PROBLEM STATEMENT: Each record below is to be output unchanged, and any picture is to be dropped.

--- DATASET EXCERPTS Enclosed Below ---

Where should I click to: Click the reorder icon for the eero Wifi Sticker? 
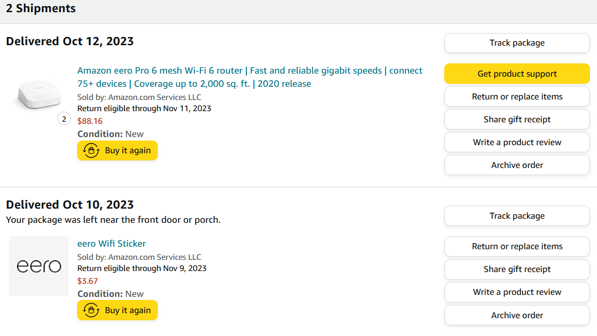(x=91, y=310)
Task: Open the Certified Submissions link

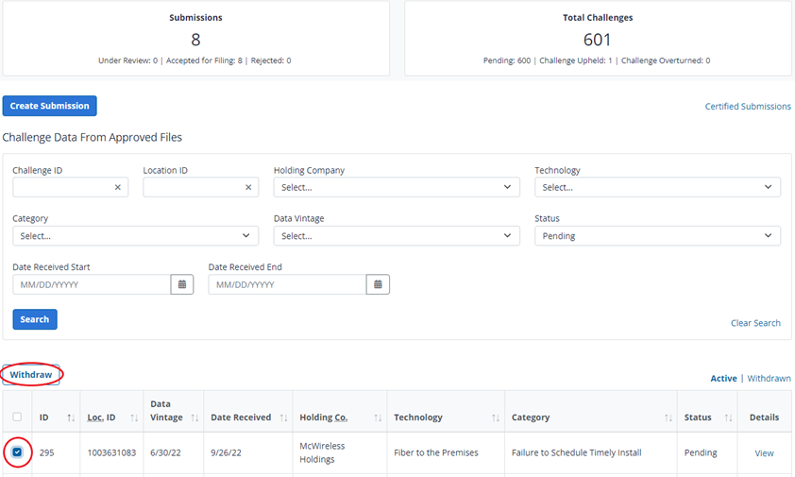Action: coord(748,106)
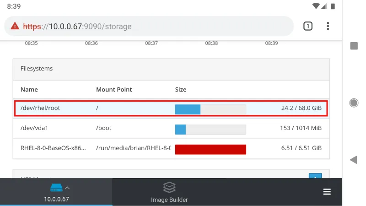Tap the Image Builder stack icon
Viewport: 366px width, 206px height.
pyautogui.click(x=169, y=188)
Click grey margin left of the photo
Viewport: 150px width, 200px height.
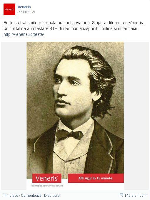(14, 116)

--- End of Enclosed DATASET EXCERPTS ---

SOLUTION FOR THIS TASK:
Where should I click to: Click the reorder icon for the eero Wifi Sticker? 
(x=91, y=310)
Task: Open the Certified Submissions link

Action: coord(748,106)
Tap the Image Builder stack icon
Viewport: 366px width, 206px height.
pyautogui.click(x=169, y=188)
Click grey margin left of the photo
Viewport: 150px width, 200px height.
(14, 116)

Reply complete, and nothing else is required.